A recent Oxfam paper used rice as an example. Rice affects the livelihoods of two billion people – one third of the world’s population. Smallholder farmers grow around 90 per cent of the world’s rice. Rice is therefore vital for food security and rural livelihoods in many developing countries.
Unfortunately, the global trade in rice is highly distorted by subsidies paid to developed country farmers. The US is currently the third largest rice exporter in the world but each tonne costs an average of $US188 to produce, two and a half times as much as in Thailand and Vietnam. US farmers remain in business because their government pays out $US1.3 billion in subsidies to the sector (2003 figure).
This subsidised rice is then “dumped” on markets in countries like Haiti and Ghana with devastating consequences for the livelihoods of rice growers in those countries, particularly women who tend to be more involved in the cultivation of food crops.
While the report focuses on rice, the same arguments apply to crops such as cotton, soybeans and wheat. The European Union, as well as the US, has been a major contributor to this problem.

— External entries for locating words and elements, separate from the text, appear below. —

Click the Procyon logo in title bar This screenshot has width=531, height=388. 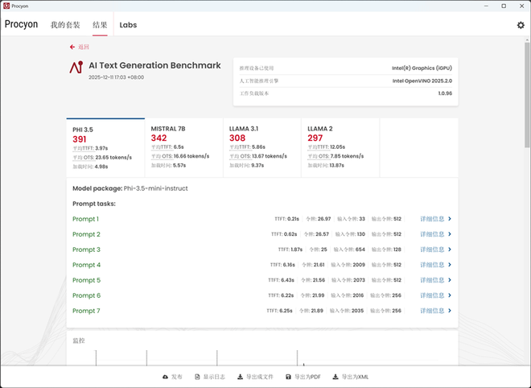pyautogui.click(x=6, y=6)
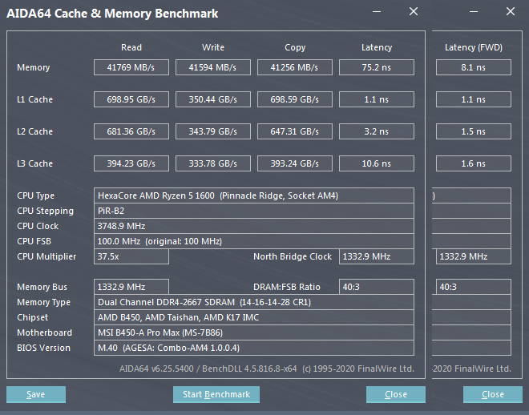Click the L1 Cache Read 698.95 GB/s field

pyautogui.click(x=131, y=99)
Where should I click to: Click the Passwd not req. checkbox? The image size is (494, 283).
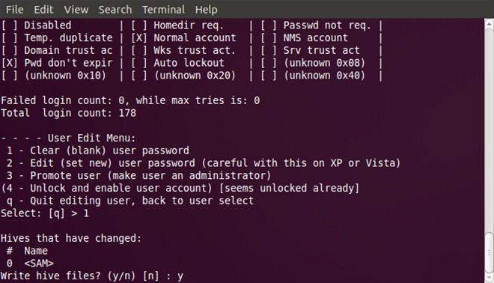(269, 25)
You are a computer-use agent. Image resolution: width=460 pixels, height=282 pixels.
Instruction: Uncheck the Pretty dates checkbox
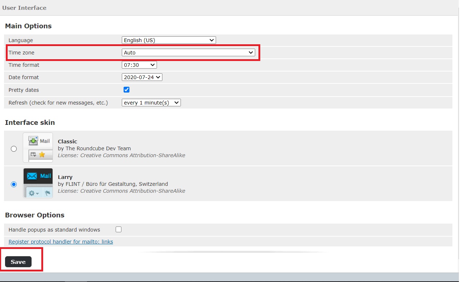(127, 90)
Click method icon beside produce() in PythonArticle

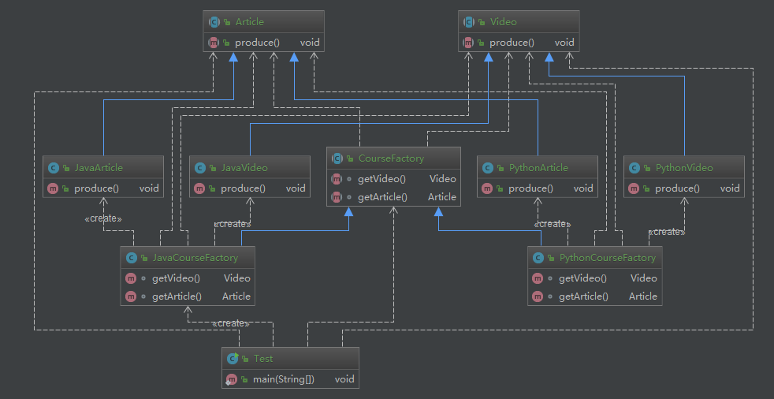click(x=488, y=188)
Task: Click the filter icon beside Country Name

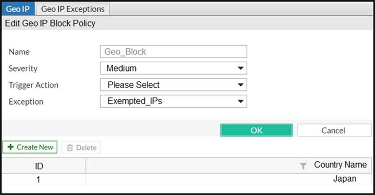Action: 303,166
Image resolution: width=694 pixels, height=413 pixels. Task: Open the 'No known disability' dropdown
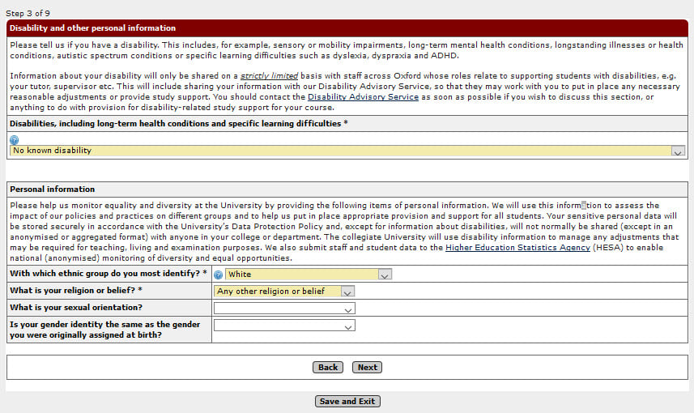point(347,151)
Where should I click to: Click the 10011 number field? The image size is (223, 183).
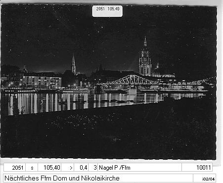[x=197, y=168]
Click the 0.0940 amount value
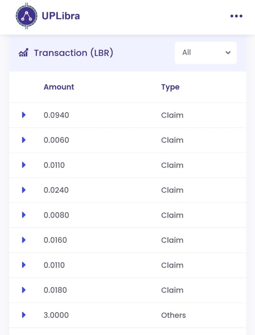The image size is (255, 335). coord(56,115)
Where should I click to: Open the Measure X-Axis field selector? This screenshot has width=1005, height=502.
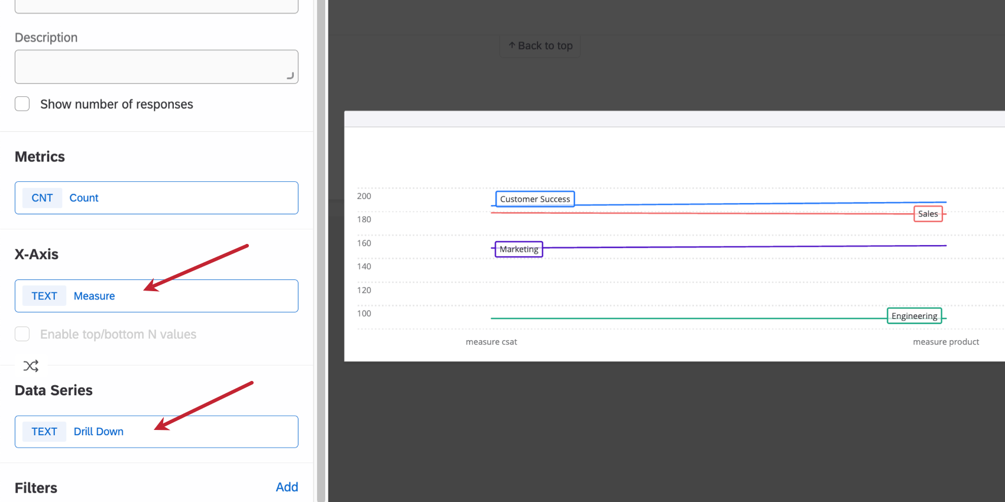(x=156, y=296)
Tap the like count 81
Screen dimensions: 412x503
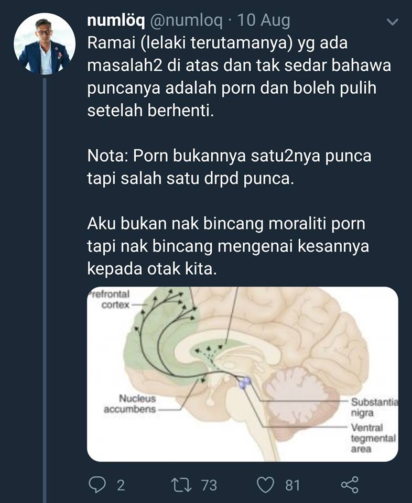(x=292, y=485)
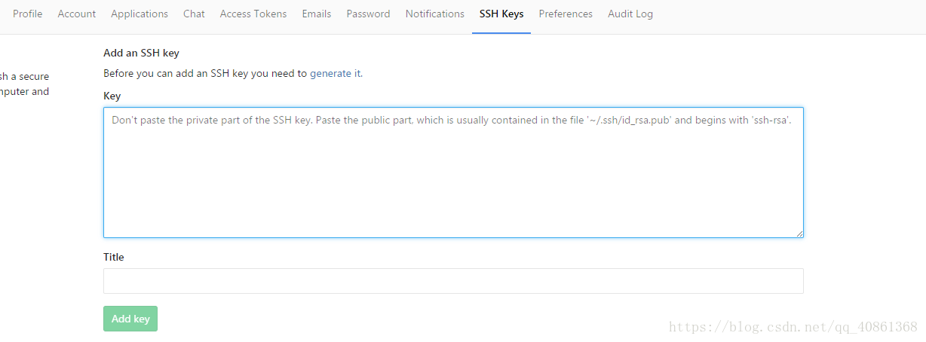
Task: Click the 'Add an SSH key' heading
Action: click(x=141, y=53)
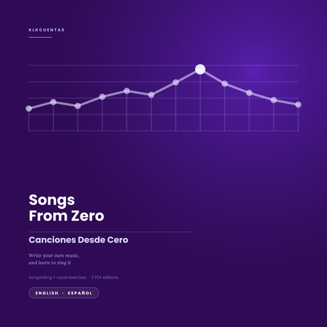The width and height of the screenshot is (327, 327).
Task: Click the data point just before the peak
Action: click(x=176, y=82)
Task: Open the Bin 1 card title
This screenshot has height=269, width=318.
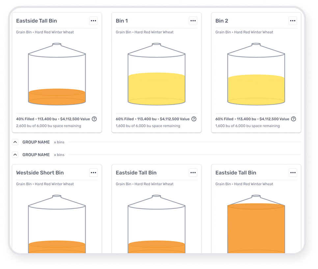Action: [122, 21]
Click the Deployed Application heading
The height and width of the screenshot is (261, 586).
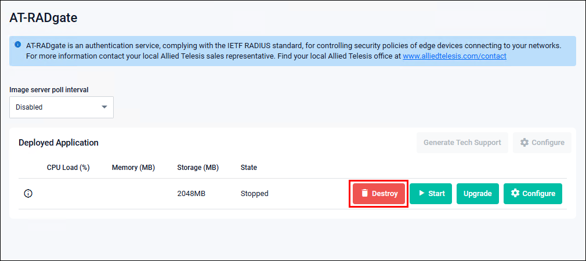[x=59, y=143]
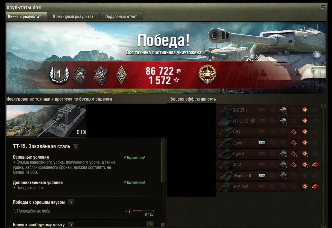Screen dimensions: 332x228
Task: Click the golden tank wreath award medal
Action: [x=207, y=74]

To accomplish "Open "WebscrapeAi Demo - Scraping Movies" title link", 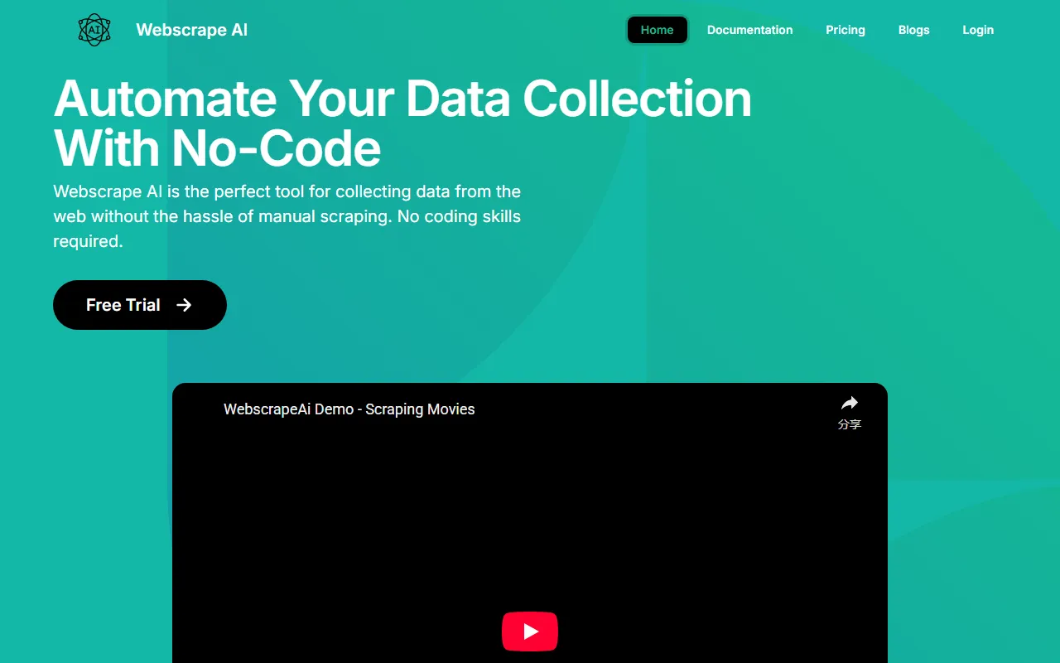I will coord(349,409).
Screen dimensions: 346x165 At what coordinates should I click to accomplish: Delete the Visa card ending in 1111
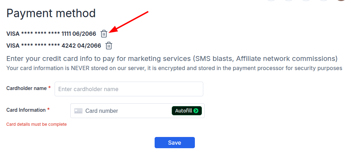pos(104,34)
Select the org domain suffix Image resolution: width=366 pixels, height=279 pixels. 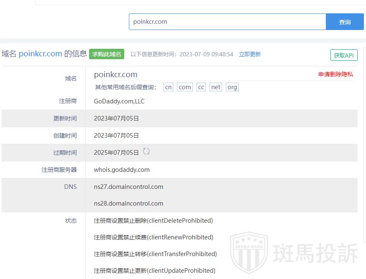point(232,87)
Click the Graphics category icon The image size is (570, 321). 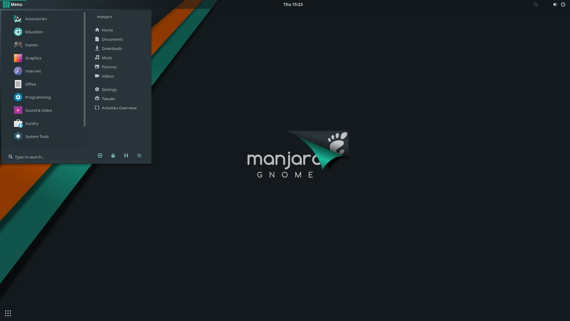click(x=18, y=58)
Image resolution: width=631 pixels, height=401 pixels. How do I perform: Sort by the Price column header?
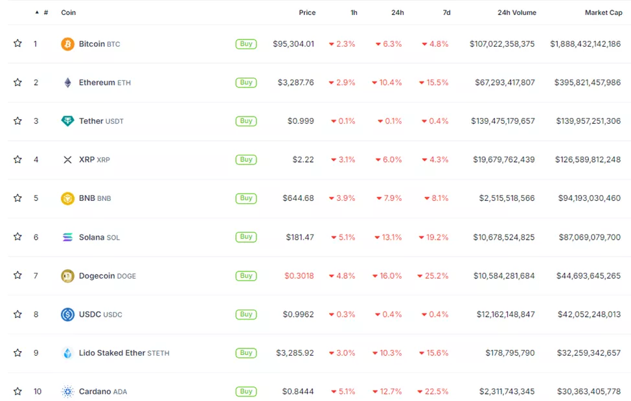307,12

OECD countries currently expend around $280 billion a year on subsidising agricultural exports. This is more than three times the level of development assistance, around $80 billion a year, that these countries provide to the developing world.
The WTO Doha Development Round is critical to addressing this situation and New Zealand is playing a critical role. We need to secure improved market access including for developing country products and we need to see export subsidies eliminated. I applaud the EU's agreement last year to eliminate export subsidies on agriculture. That is a huge step forward.
I have touched on three main inputs to achieving the MDGs: aid trade and debt relief. There are others.
Remittances, estimated at $US126 billion in 2004, are very important for some countries such as India and the Philippines, not to mention Samoa and Tonga. Samoa and Tonga gain 21 per cent and 41 per cent respectively of their GNI from remittances. The challenge here is to harness at least some of the flow for development purposes.
Private capital flows, much of it as investment, is also a large element, estimated at $US301 billion in 2004.
And then of course there is the opportunity forgone of increasing spending on development that might accrue from reduced military spending, which is currently estimated at $US997 billion per year.
In September this year the world will return to New York for the Millennium plus 5 Summit. Leaders will be looking at more than progress on the MDGs.
They will be looking at proposals to reform the UN, and at strengthening aspects of security and human rights. This, as I said at the outset, could, and should, be a watershed meeting.
While substantial UN reform will be far from certain, we need to make progress on some of Kofi Annan’s key proposals such as the Peace Building Commission and updating the Security Council.
Above all, however, world leaders must reaffirm the vital importance of an effective multilateral system, with a strong United Nations at its core.
Only then can we hope to address effectively the challenges and threats confronting us in this century, and to achieve progress in the inter-connected areas of development, security and human rights.
Only then can we hope to succeed in tackling world poverty and enabling millions of poor people to be able to reach their full potential.